◆ **GIVEN INSTRUCTION**:
Rewrite everything from the line containing "The width and" down to the line containing "The image size is (1112, 688).", both included, with the requests unchanged and every coordinate in the answers scaled by 1.8 and rounded to the nearest whole number, halves rounded up. Reproduce only those lines of the data and leave the pictures out.

◆ **DATA LISTING**:
>>>

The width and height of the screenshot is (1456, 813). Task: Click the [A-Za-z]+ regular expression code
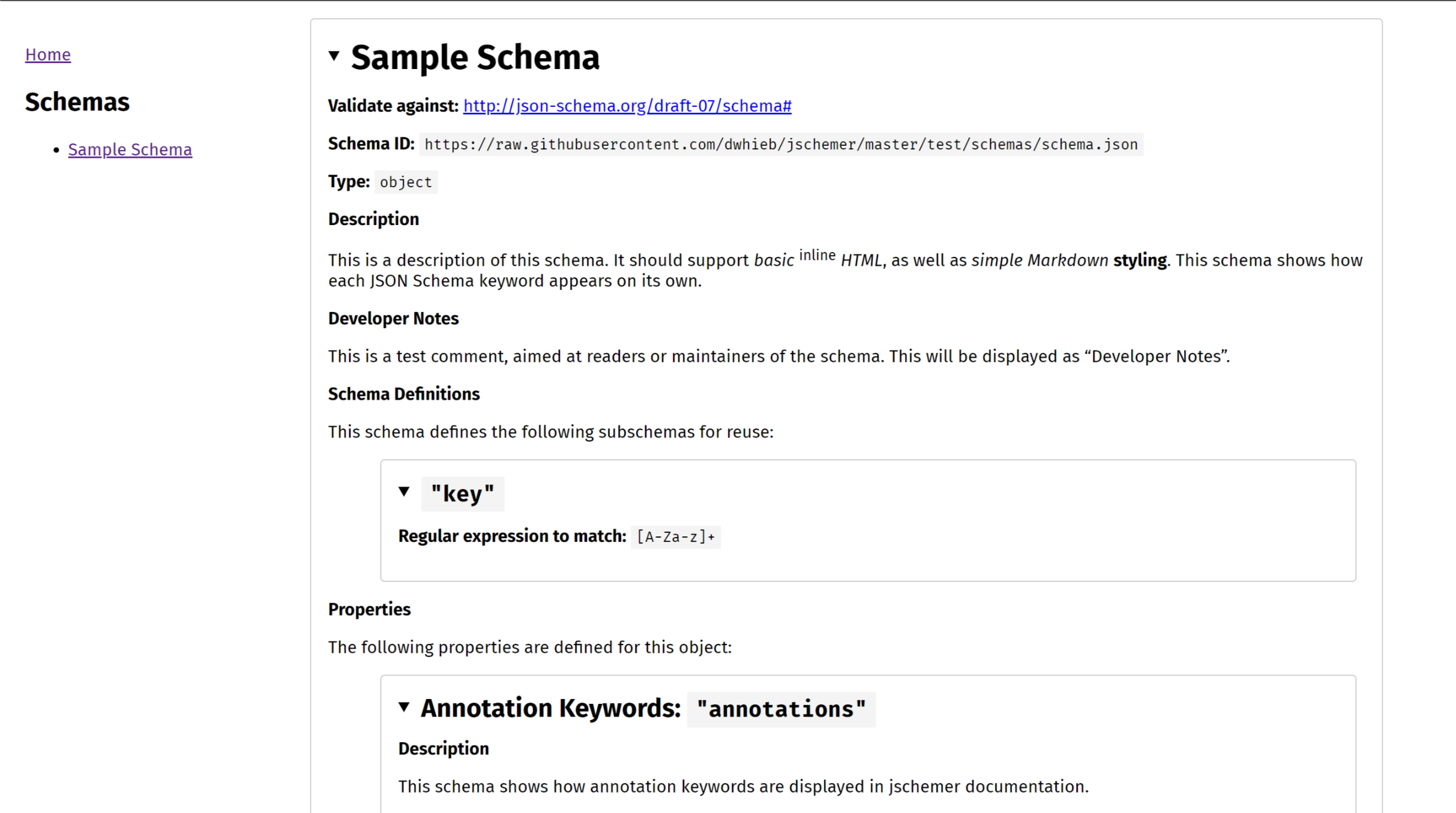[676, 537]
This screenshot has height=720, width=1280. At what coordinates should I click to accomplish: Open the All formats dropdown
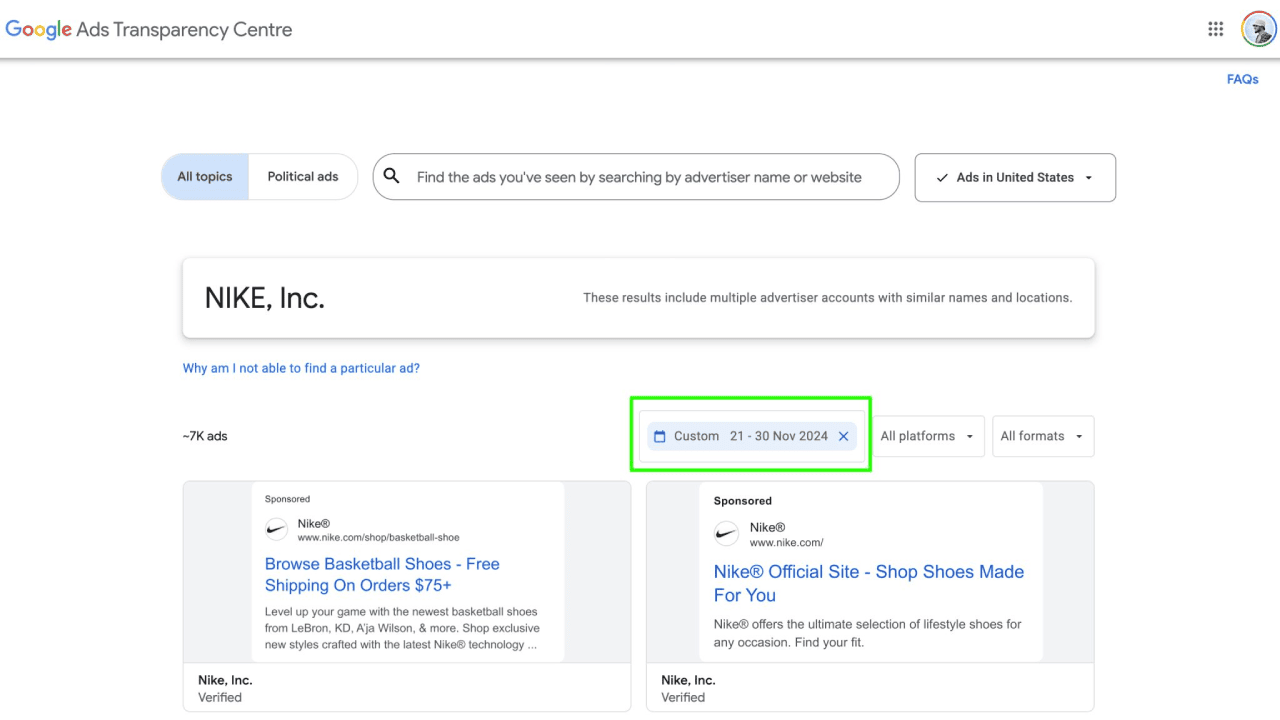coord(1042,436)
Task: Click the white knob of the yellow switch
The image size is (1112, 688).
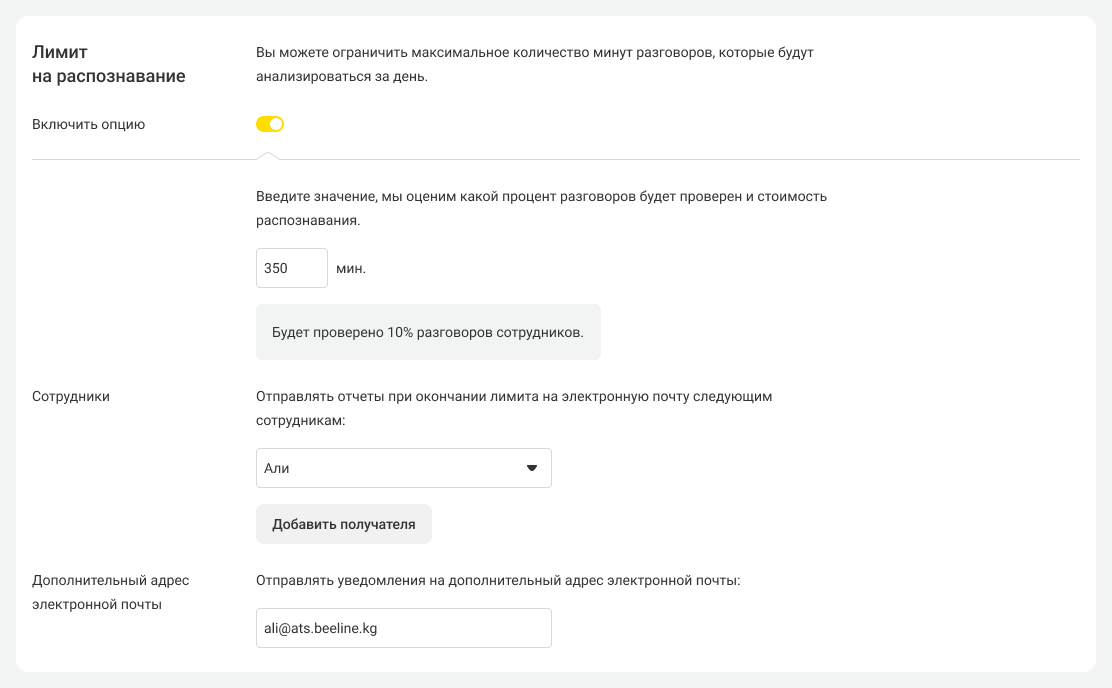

<<<
>>>

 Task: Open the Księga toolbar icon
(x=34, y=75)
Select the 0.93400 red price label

<<<

◆ **THE ANSWER**:
The width and height of the screenshot is (1456, 813). Task: Click the [A-Za-z]+ regular expression code
[1217, 967]
This screenshot has height=720, width=1280. At what coordinates should I click to accomplish: Open the All formats dropdown
coord(1876,785)
Task: Click the white knob of the yellow switch
The image size is (1112, 688).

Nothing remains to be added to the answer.